The way this is solved in Go is with a build tag at the file level. When the build runs, some build properties are defined depending on the platform and optional build arguments. The entire file is then either included or excluded depending on its build tags. Build tags such as 386,!darwin are supported, which means the file will be built only for 386 AND NOT darwin, etc.
This is simple to use, extensible with custom tags, and forces the user to put all platform-specific stuff in files having a tag immediately at the top, so there's no custom build stuff intermixed with normal code.
@binary132 That is different to the issue here since it is a compile-time selection.

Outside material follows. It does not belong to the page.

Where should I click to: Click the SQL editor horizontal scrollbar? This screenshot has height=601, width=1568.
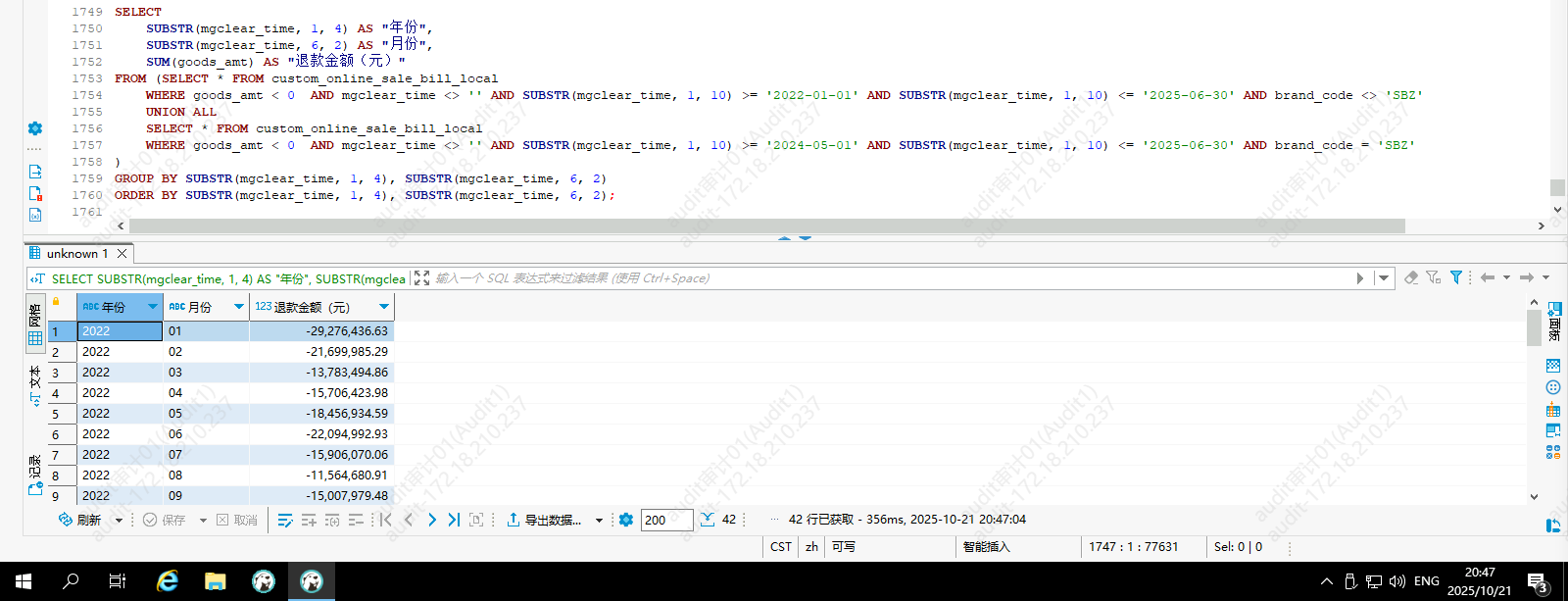[766, 225]
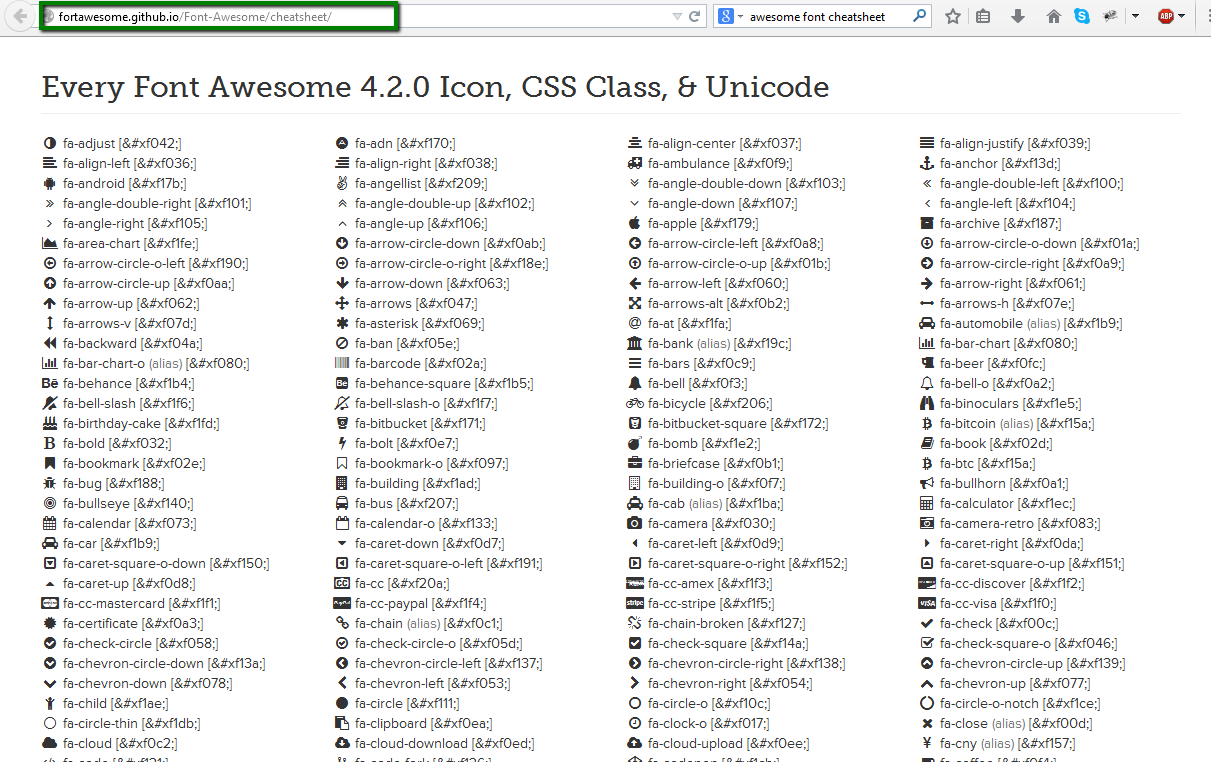
Task: Click the Downloads toolbar icon
Action: click(1017, 17)

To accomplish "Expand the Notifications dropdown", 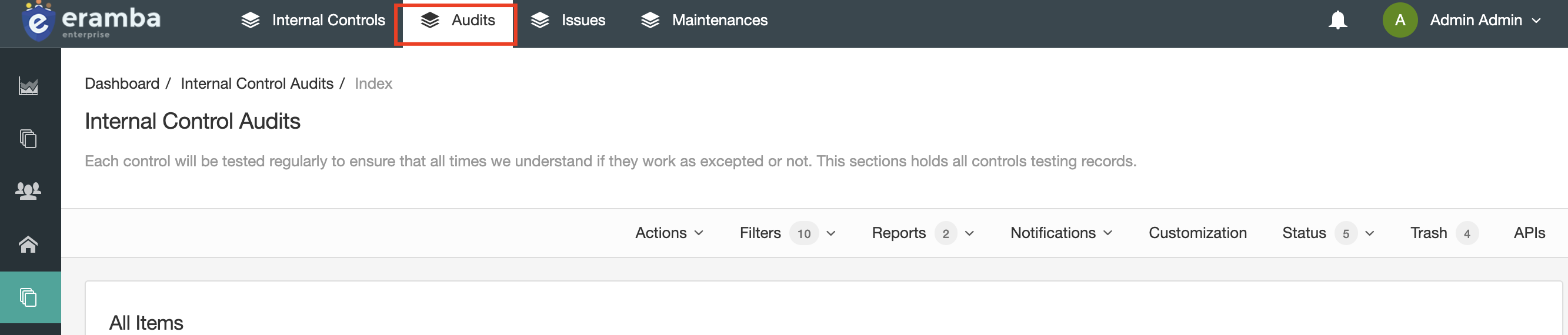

This is possible in Zig right now by using standard if statements with comptime values. This issue is about function selection at runtime, based on runtime cpu feature detection.
This is useful to generate a single portable binary that runs on different cpu processor architectures (e.g. core 2 duo vs. i7 skylake), while still allowing cpu-specific performance optimizations for hot functions.
function selection at runtime, based on runtime cpu feature detection
Or when using Vulkan? :smirk:
I proposal follow way to solve this stuff to make the code more easy to read and write:
pub fn someMathFunction(vec: Vector) Vector
{
@useLLVMIFuncs
if (builtin.hasSse42){
...
}else if (builtin.hasAvx2){
...
}else{
...
}
}
And the compiler can generate 3 versions of this function and generate the LLVM IFuncs base on that information.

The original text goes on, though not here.